#### [Task directions]
Repeat the lines from the one containing "Instruction: Open the" through the end of the listing exactly, both ends included. Do not carry over any pictures.

#### [Given records]

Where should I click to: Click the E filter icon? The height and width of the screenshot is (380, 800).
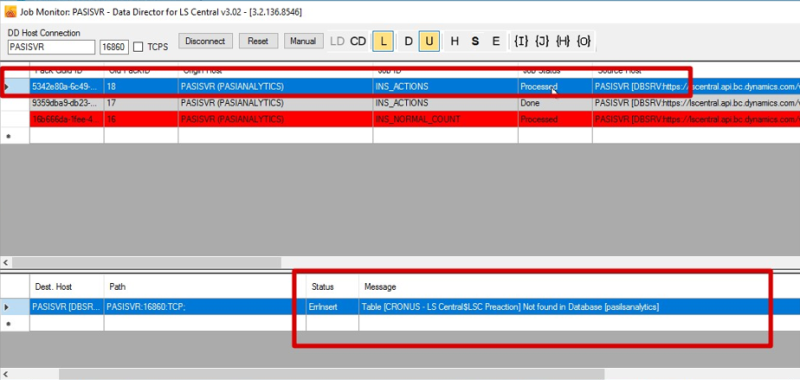(496, 41)

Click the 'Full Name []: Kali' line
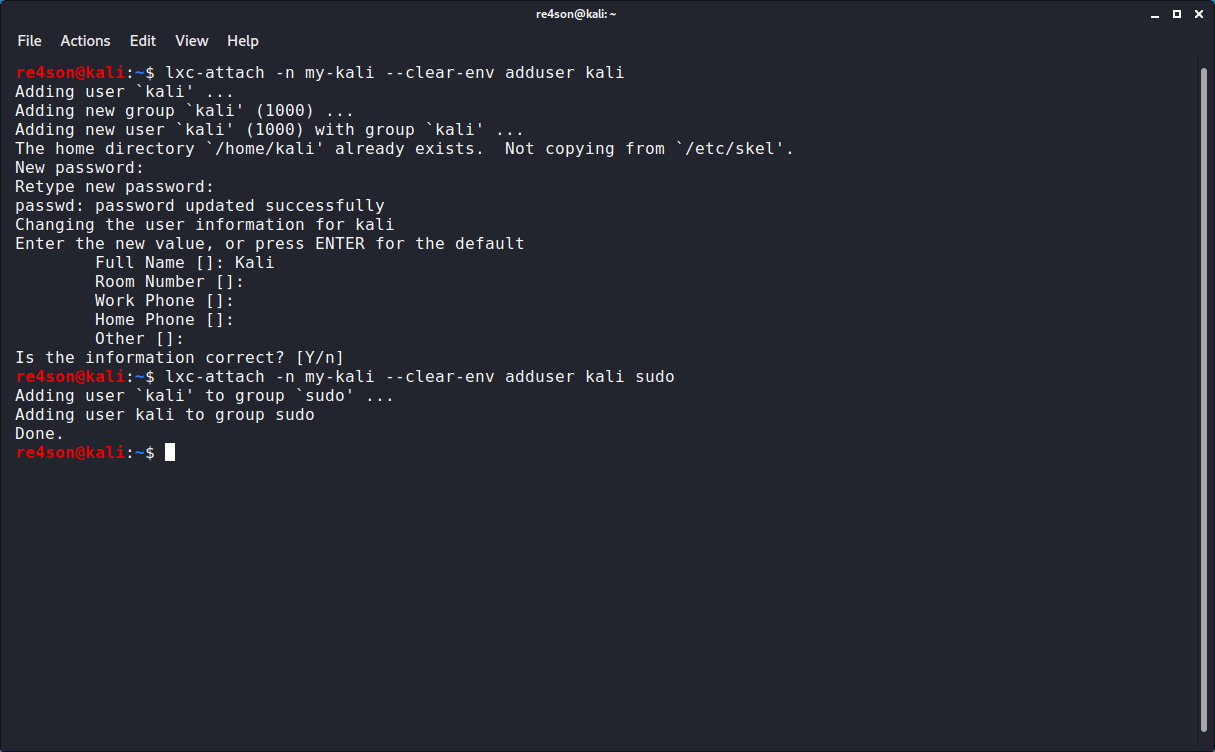click(x=184, y=263)
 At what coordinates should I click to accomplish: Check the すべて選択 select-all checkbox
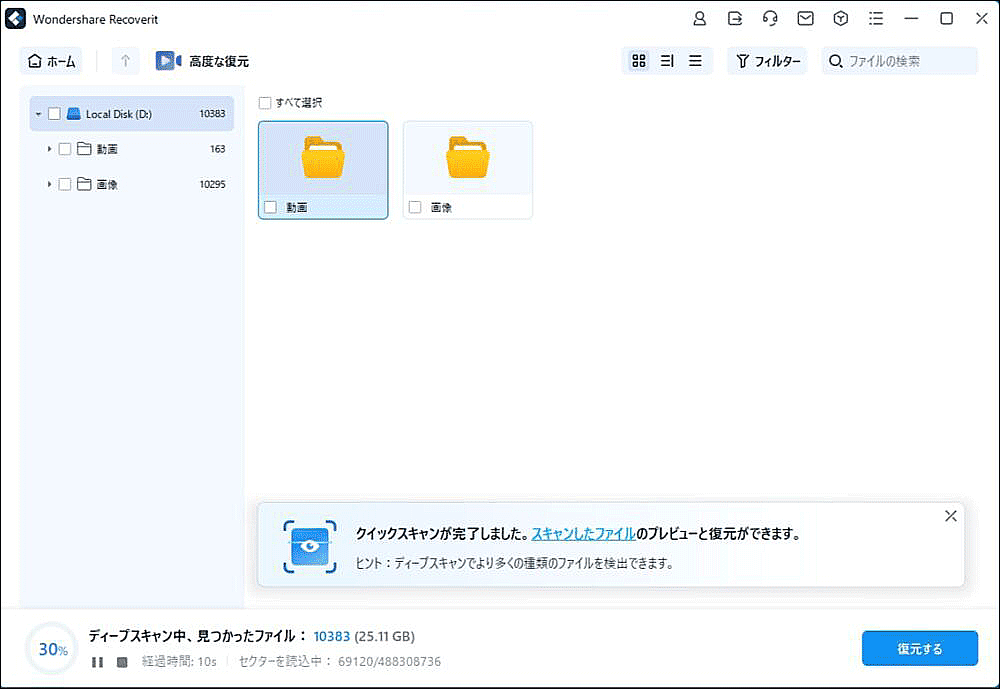[x=264, y=102]
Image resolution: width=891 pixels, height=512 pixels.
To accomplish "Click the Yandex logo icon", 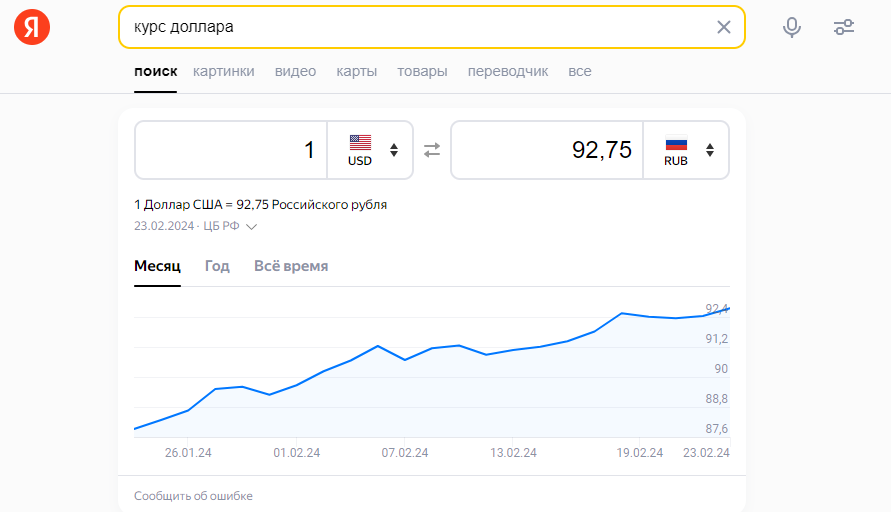I will (x=31, y=27).
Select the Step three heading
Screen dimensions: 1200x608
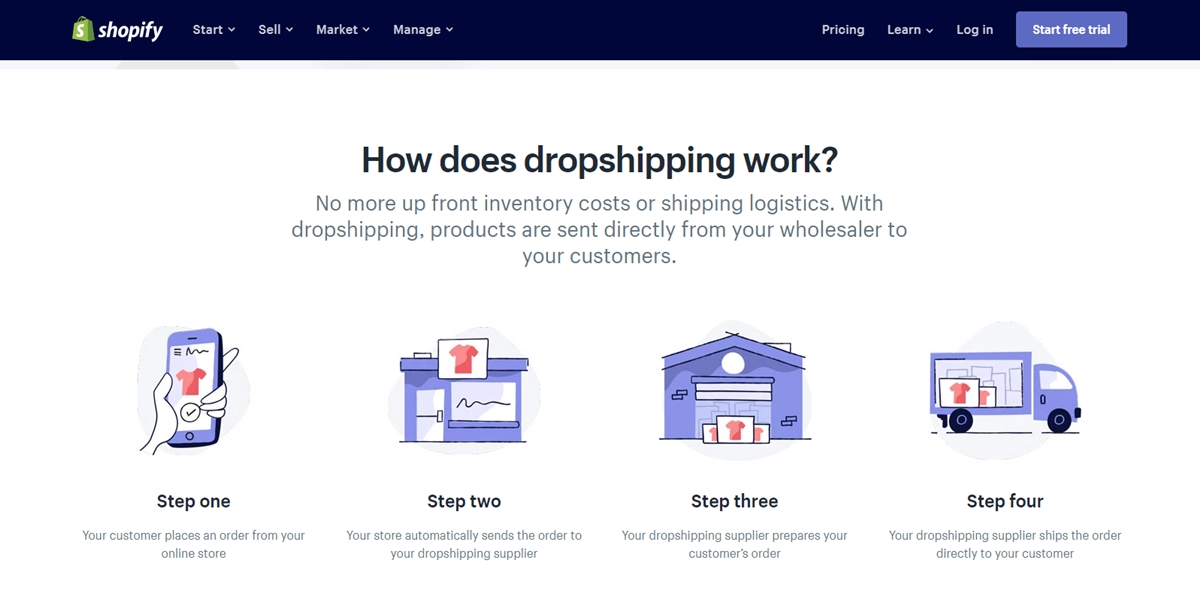pos(735,501)
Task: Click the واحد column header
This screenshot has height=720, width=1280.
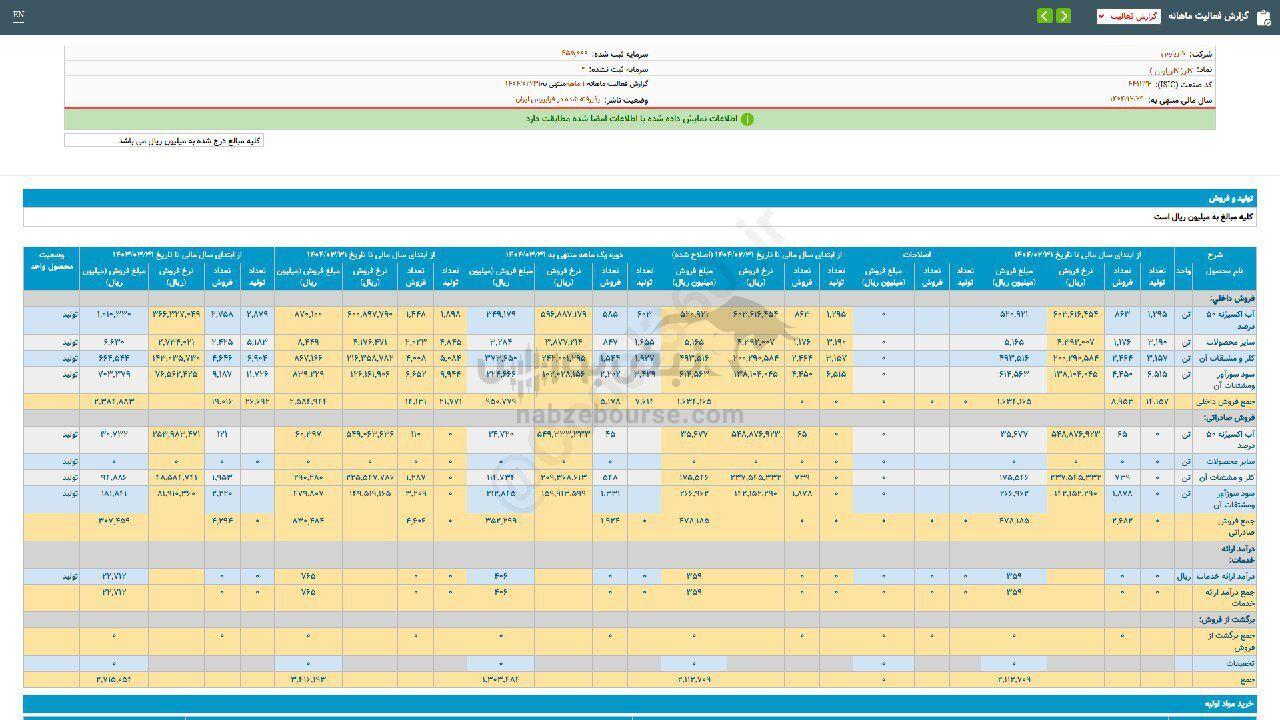Action: [1183, 271]
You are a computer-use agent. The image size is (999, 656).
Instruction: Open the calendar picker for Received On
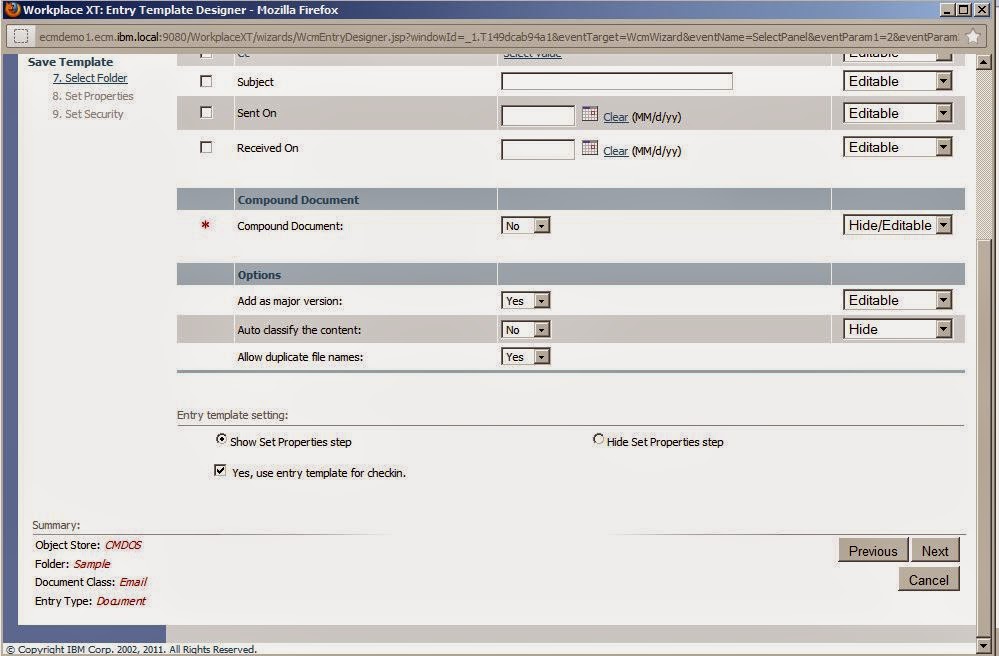click(588, 147)
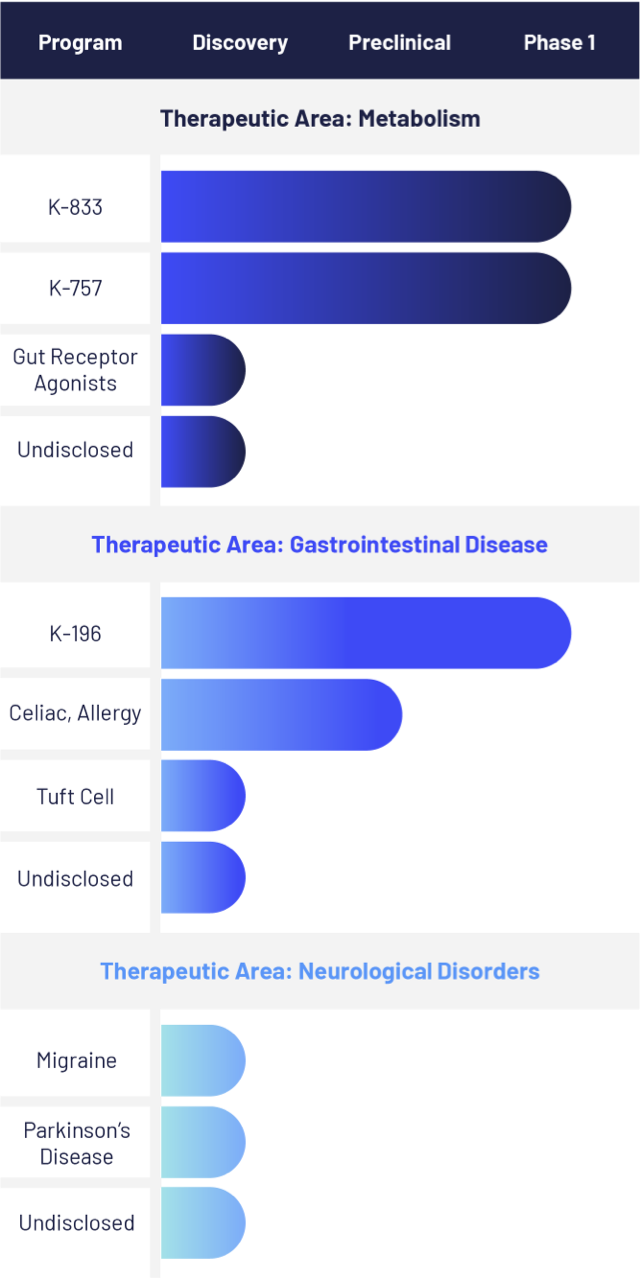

#### [Task answer]
Instruction: Open the calendar picker for Received On
click(588, 147)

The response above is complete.